## Entries provided:

######

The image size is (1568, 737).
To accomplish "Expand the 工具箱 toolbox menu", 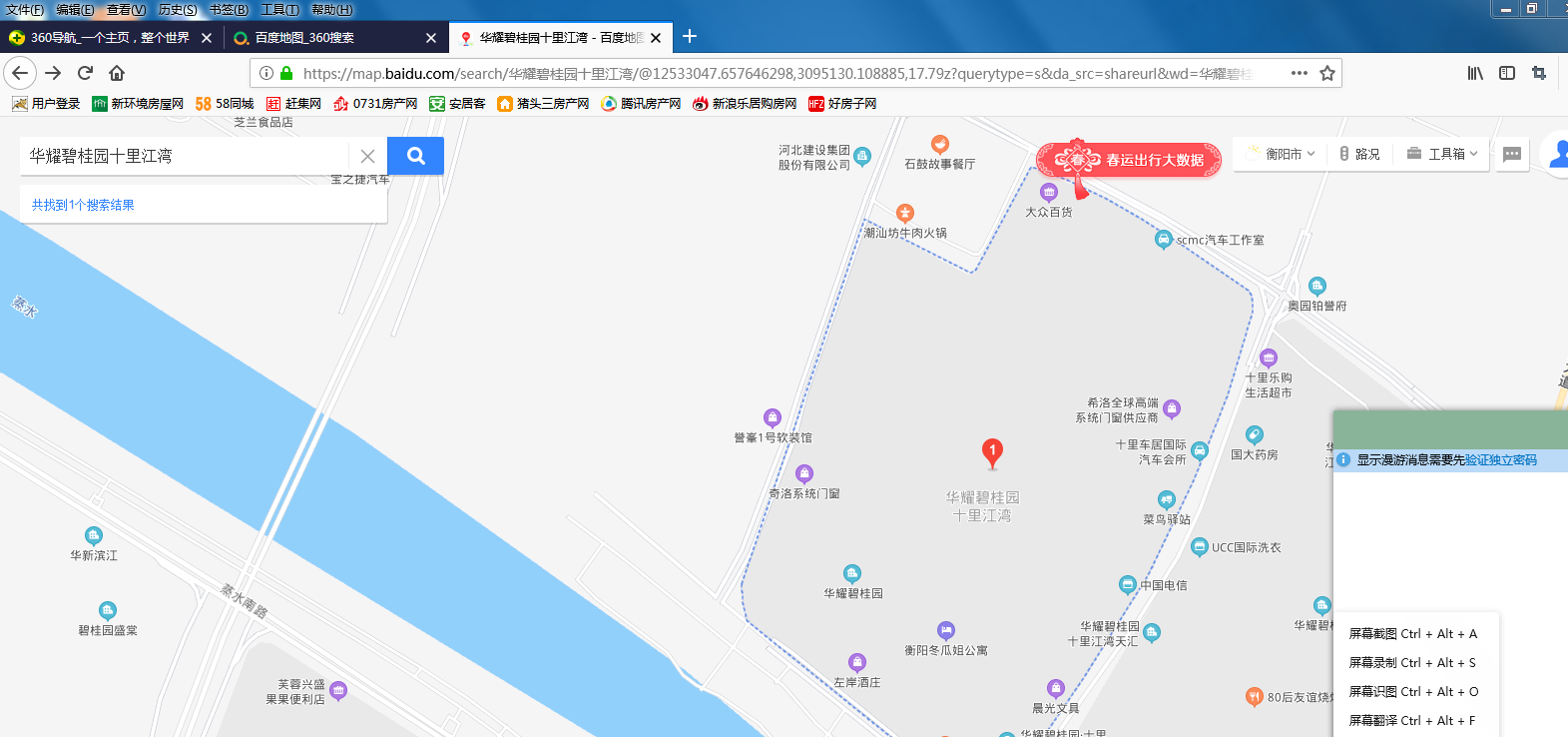I will tap(1442, 154).
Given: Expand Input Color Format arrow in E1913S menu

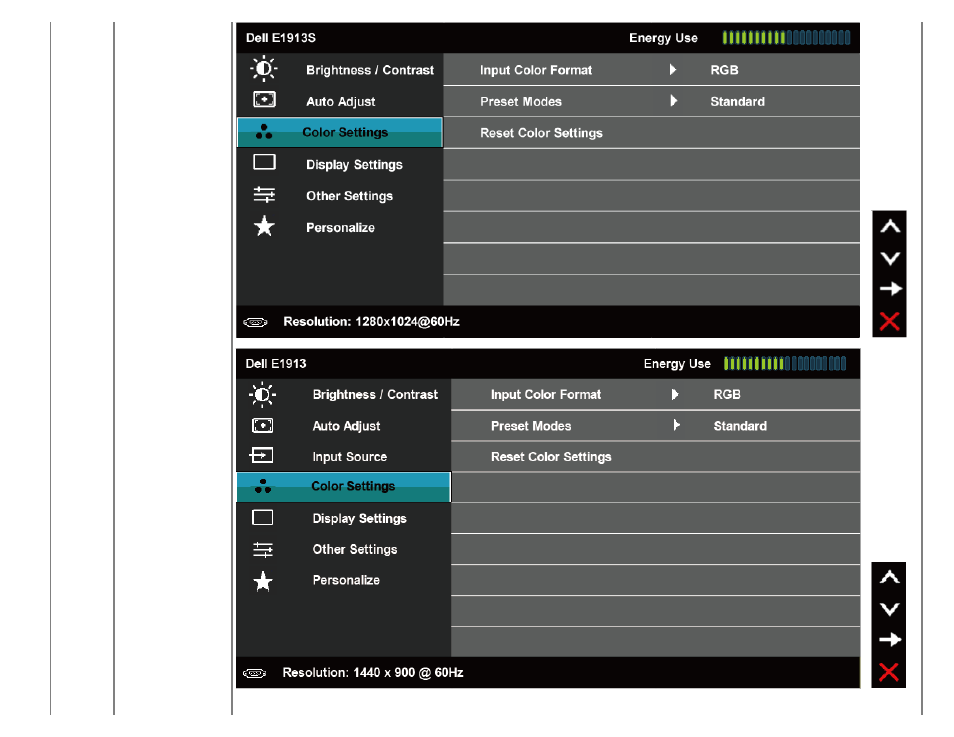Looking at the screenshot, I should click(673, 69).
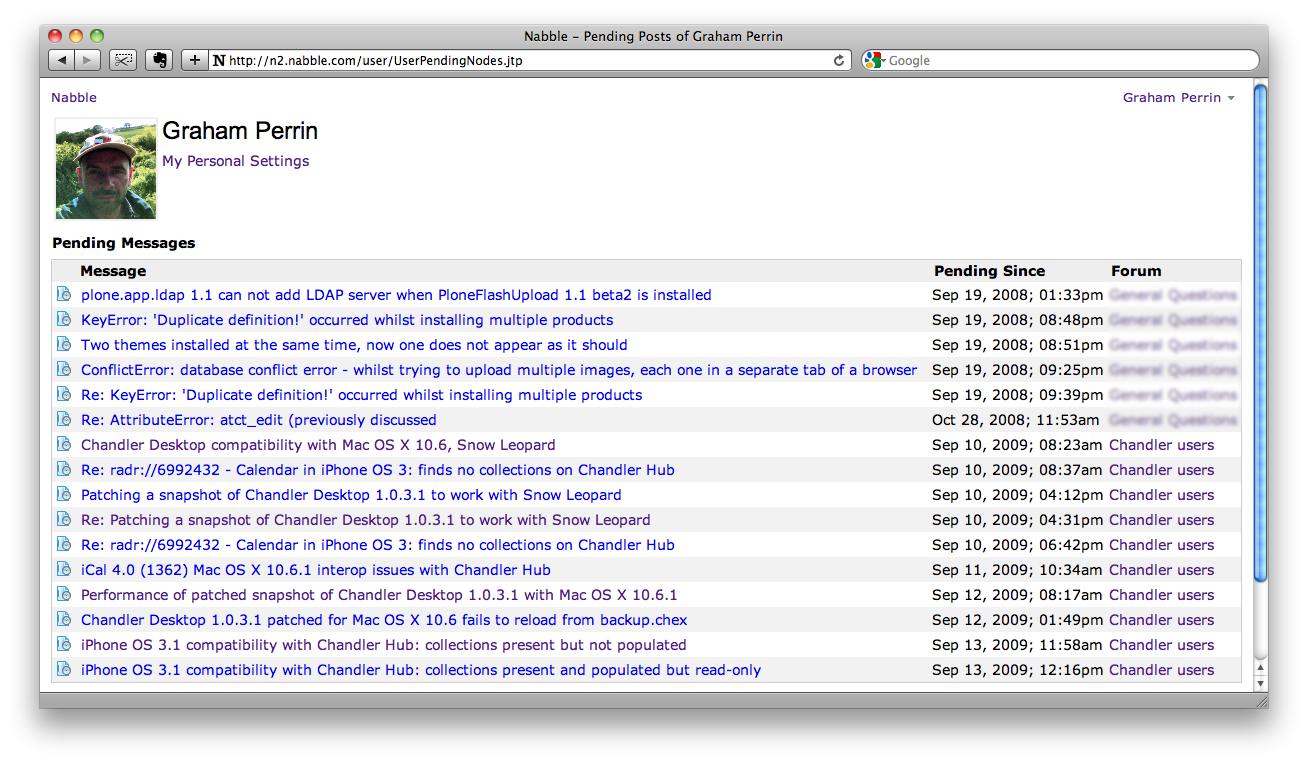Click the Evernote elephant toolbar icon
Viewport: 1308px width, 763px height.
[x=158, y=60]

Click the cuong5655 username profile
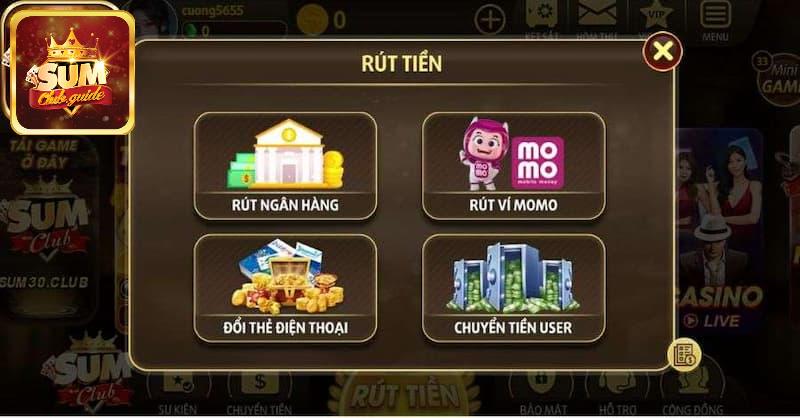(x=213, y=10)
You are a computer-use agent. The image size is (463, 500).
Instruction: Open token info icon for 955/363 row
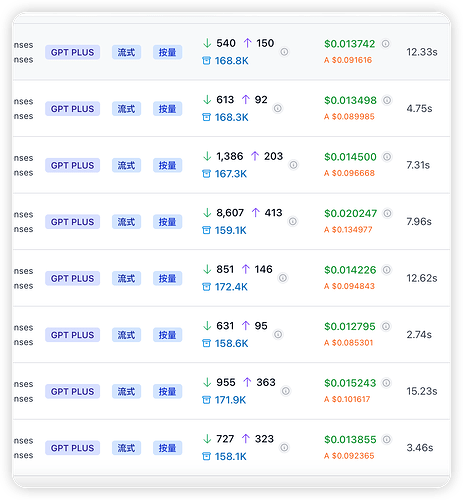(286, 391)
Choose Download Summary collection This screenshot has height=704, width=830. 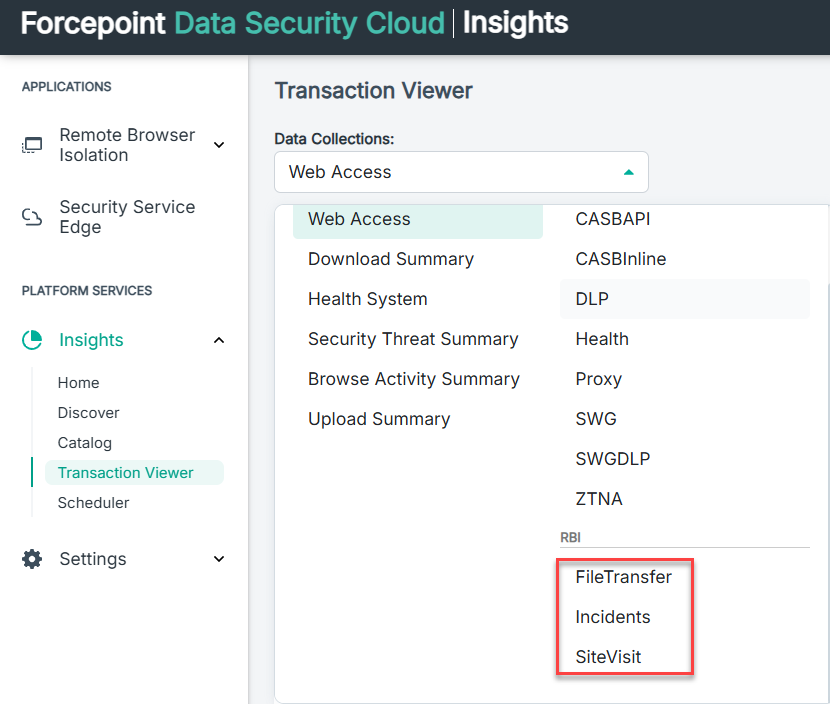pyautogui.click(x=391, y=259)
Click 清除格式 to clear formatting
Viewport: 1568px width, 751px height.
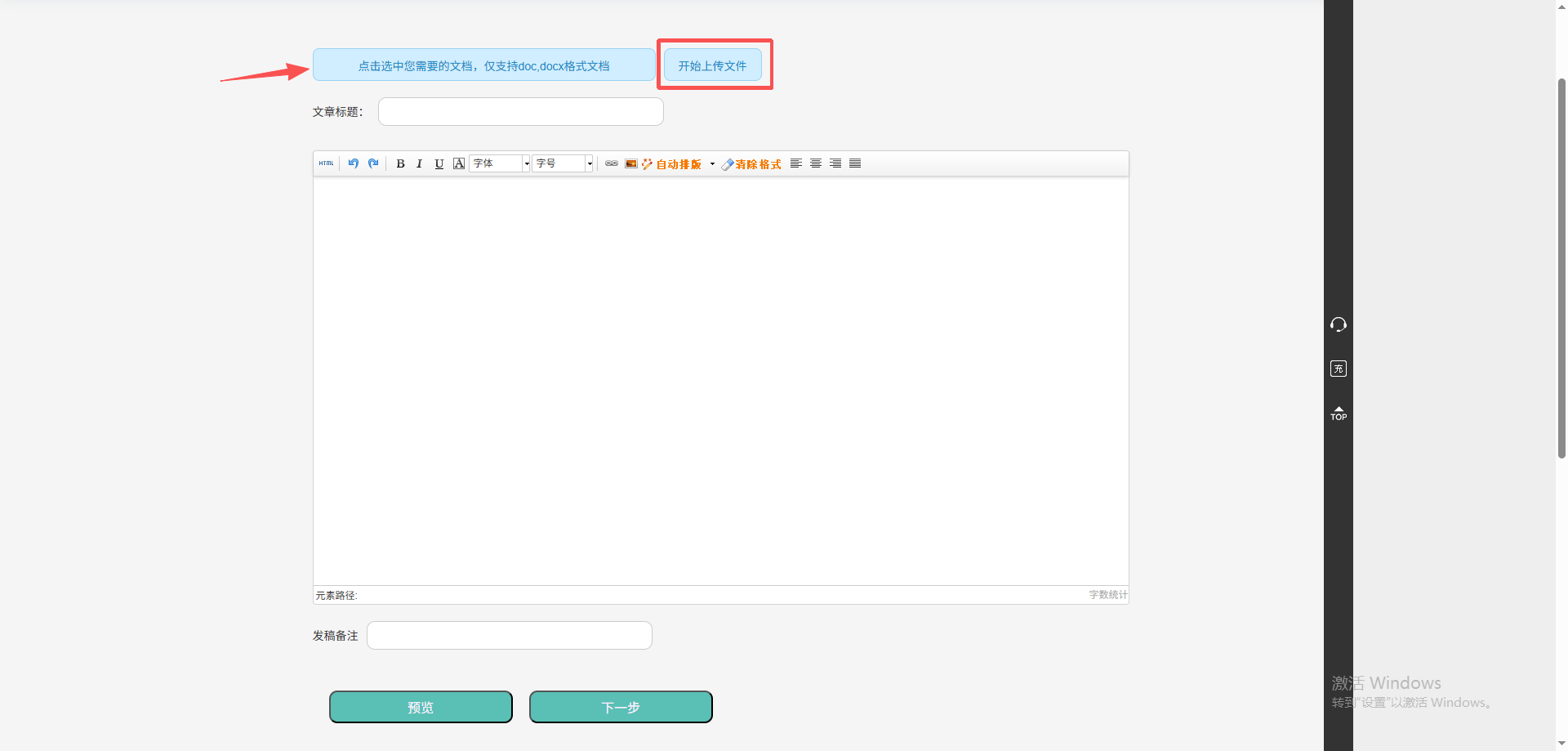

######

## Aim of the exercise:
Within the listing above, find every line containing the string "image" and return it.

## Answer section:
The image size is (1568, 737).
You are a computer-use agent. The image size is (463, 500).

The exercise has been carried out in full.